EXERCISE: Continue the news report on discrimination by health care workers against homeless adults with mental illness in Toronto, starting after its last sentence.

[[ PASSAGE open ]]

Study examines discrimination among homeless adults in Toronto with mental illness
Vulnerable populations in ethnically diverse Toronto reported more discrimination by health care workers based on their housing status, mental health or substance abuse issues than race, a new study has found.
Forty-two per cent of people surveyed reported at least one form of perceived discrimination by health care workers, lead author Dr. Vicky Stergiopoulos wrote in a paper published today in the journal BMC Health Services Research.
The most prevalent form of perceived discrimination was due to mental illness or substance abuse (33 per cent) and homelessness or poverty (30 per cent), said Dr. Stergiopoulos, psychiatrist-in-chief at St. Michael's Hospital.
Only 20 per cent of non-Caucasian and 15 per cent of overall participants reported discrimination due to race, ethnicity or skin colour, said Dr. Stergiopoulos, who is also a scientist in the hospital's Center for Research on Inner City Health.

[[ PASSAGE closed ]]
[[ DATA open ]]

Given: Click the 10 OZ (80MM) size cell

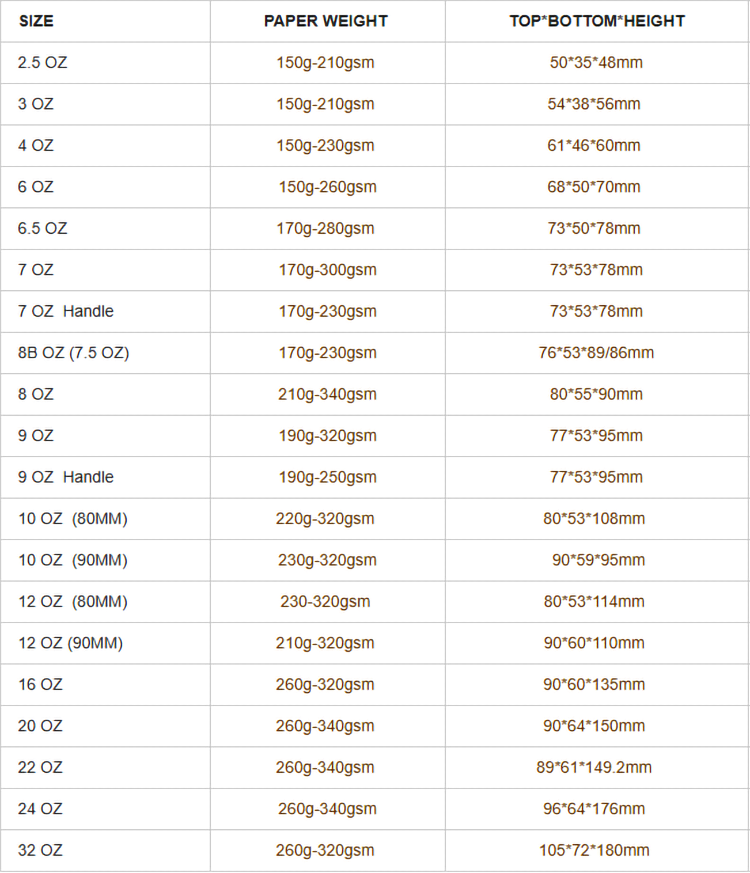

[[ DATA closed ]]

RESPONSE:
Data for this research came from the Toronto site of the At Home/Chez Soi randomized controlled trial of providing safe, quality housing to homeless adults with mental illness to help them better focus on recovery.
All types of discrimination in health care settings were associated with more frequent use of Emergency Departments, a greater severity of lifetime substance abuse and mental health problems, Dr. Stergiopoulos said.
Perceiving discrimination of one type was associated with increased likelihood of perceiving other kinds of discrimination: those who reported discrimination due to homelessness or poverty were 32 times more likely to report discrimination due to mental illness or substance abuse. Those who experienced discrimination due to mental illness or substance abuse were almost nine times more likely to report discrimination due to race, ethnicity or skin colour.
"The findings suggest that among ethnically diverse homeless adults with mental illness in a large urban centre in Canada, perceived discrimination in health care settings in common," Dr. Stergiopoulos said.
She said the most common complaint was a lack of respectful treatment by various practitioners.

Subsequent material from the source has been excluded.